1833 in A. Mathews Mem. C. Mathews (1839) IV. viii. 173 To the completion of his dismay, he arrives in London on boxing-day.
According the Etymonline, it goes back as early as 1809:
1809, "first weekday after Christmas," on which postmen and others expect to receive a Christmas present, originally in reference to the custom of distributing the contents of the Christmas box, which was placed in the church for charity collections. See box (n.1). The custom is older than the phrase
However, most of the other sources say that the origin is unclear and list several possible theories.
Wikipedia states that the exact etymology of the term "boxing day" is unclear. There are several competing theories, none of which is definitive. The European tradition, which has long included giving money and other gifts to those who were needy and in service positions, has been dated to the Middle Ages, but the exact origin is unknown. It is believed to be in reference to the Alms Box placed in places of worship to collect donations to the poor.
Britishfood.about.com lists four possible origins and says that it might be related to all of them:
- A ‘Christmas Box’ in Britain is a name for a Christmas present.
- Boxing Day was a day off for servants and when they received a ‘Christmas Box’ from the master. The servants would also go home to give ‘Christmas Boxes’ to their families.
- A box to collect money for the poor was placed in Churches on Christmas day then opened the next day.
- Great sailing ships when setting sail would have a sealed box containing money on board for good luck.If the voyage were a success the box was given to a priest, opened at Christmas and the contents given to the poor.
Finally, snopes.com debunks most of the theories and gives the following origin as the best bet:
The holiday's roots can be traced to Britain, where Boxing Day is also known as St. Stephen's Day. Reduced to the simplest essence, its origins are found in a long-ago practice of giving cash or durable goods to those of the lower classes.

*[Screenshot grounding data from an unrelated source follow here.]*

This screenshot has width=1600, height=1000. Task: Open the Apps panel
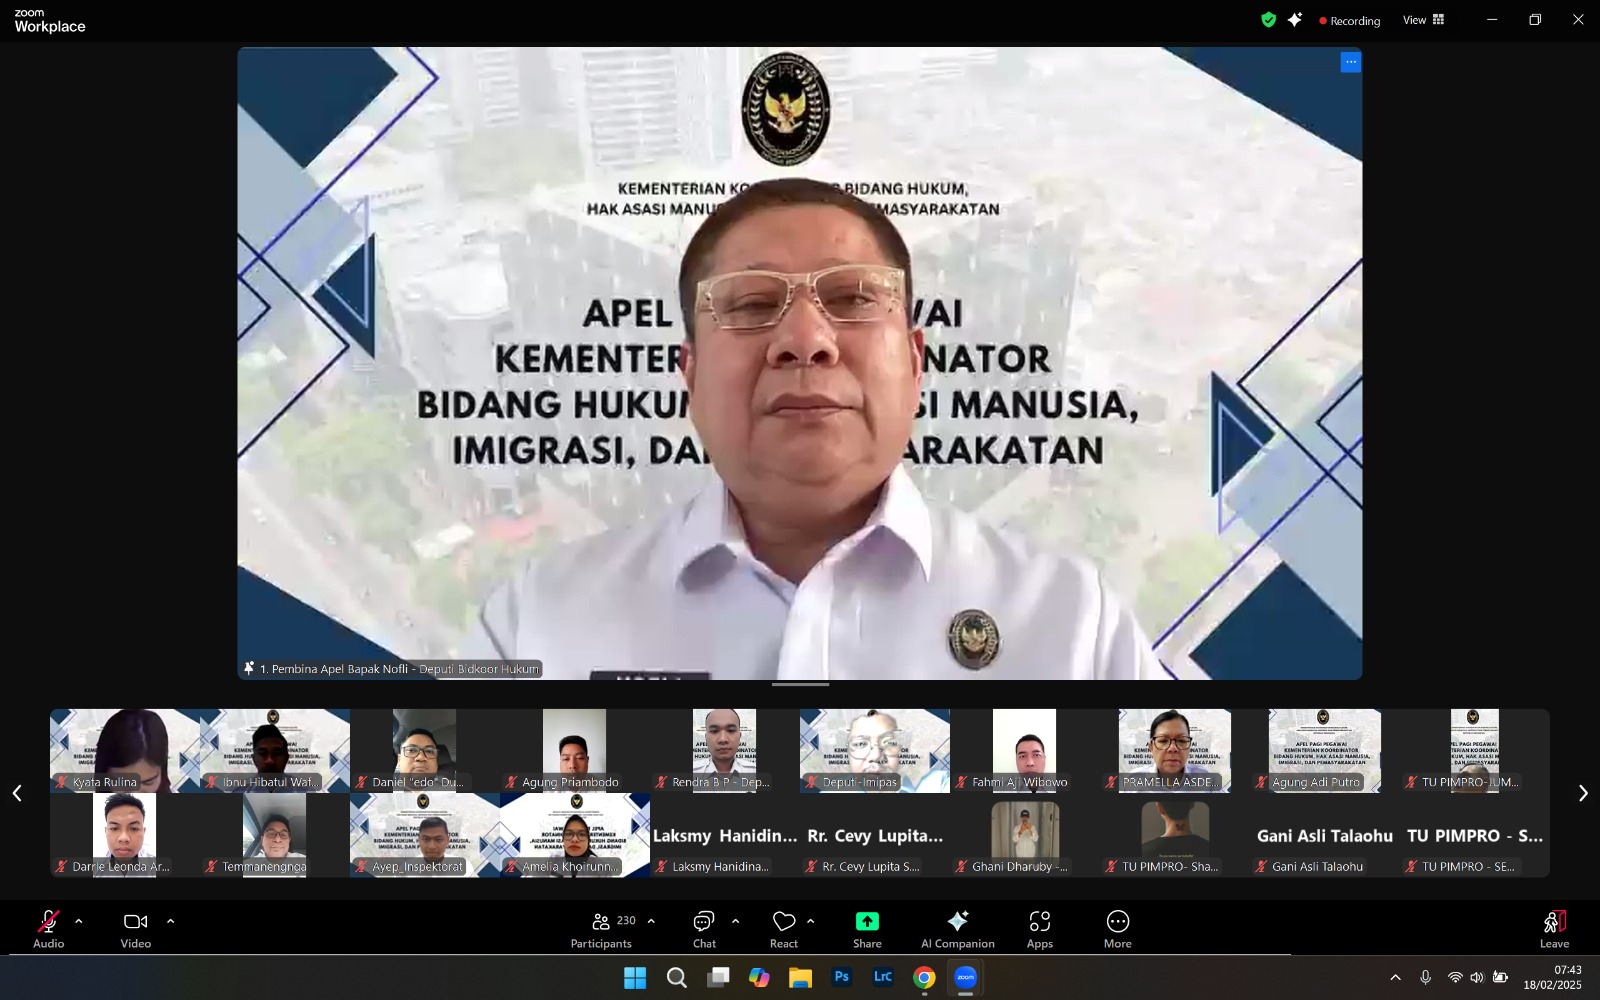1039,928
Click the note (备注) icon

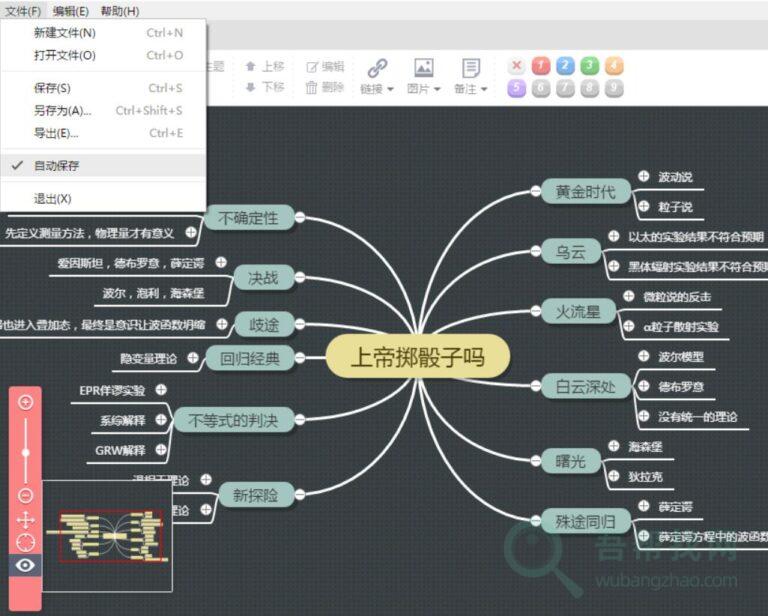coord(470,68)
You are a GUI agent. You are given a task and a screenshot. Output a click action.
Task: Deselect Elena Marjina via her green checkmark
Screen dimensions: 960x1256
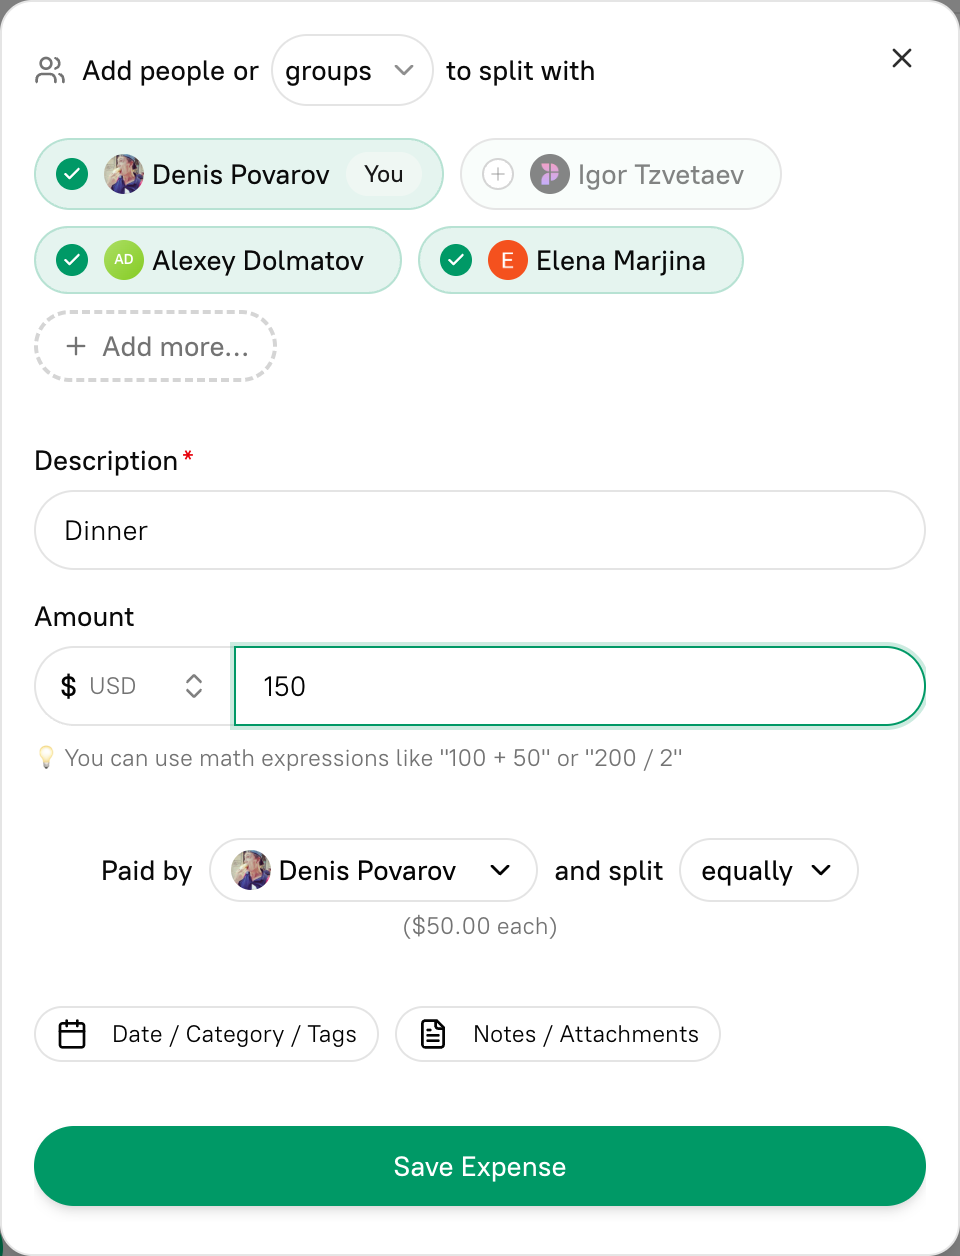coord(455,260)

Gifts among equals were exchanged on or before Christmas Day, but beneficences to those less fortunate were bestowed the day after.
And that's about as much as anyone can definitively say about its origin because once you step beyond that point, it's straight into the quagmire of debated claims and dueling folklorists. Which, by the way, is what we're about to muddy our boots with.
Well, it looks like I already answered the question but different sources say different things. I trust the users on this site who have advanced searching skills and can find a definitive answer.
What is the exact origin of this phrase? Can we find a better answer based on the first usages of this phrase?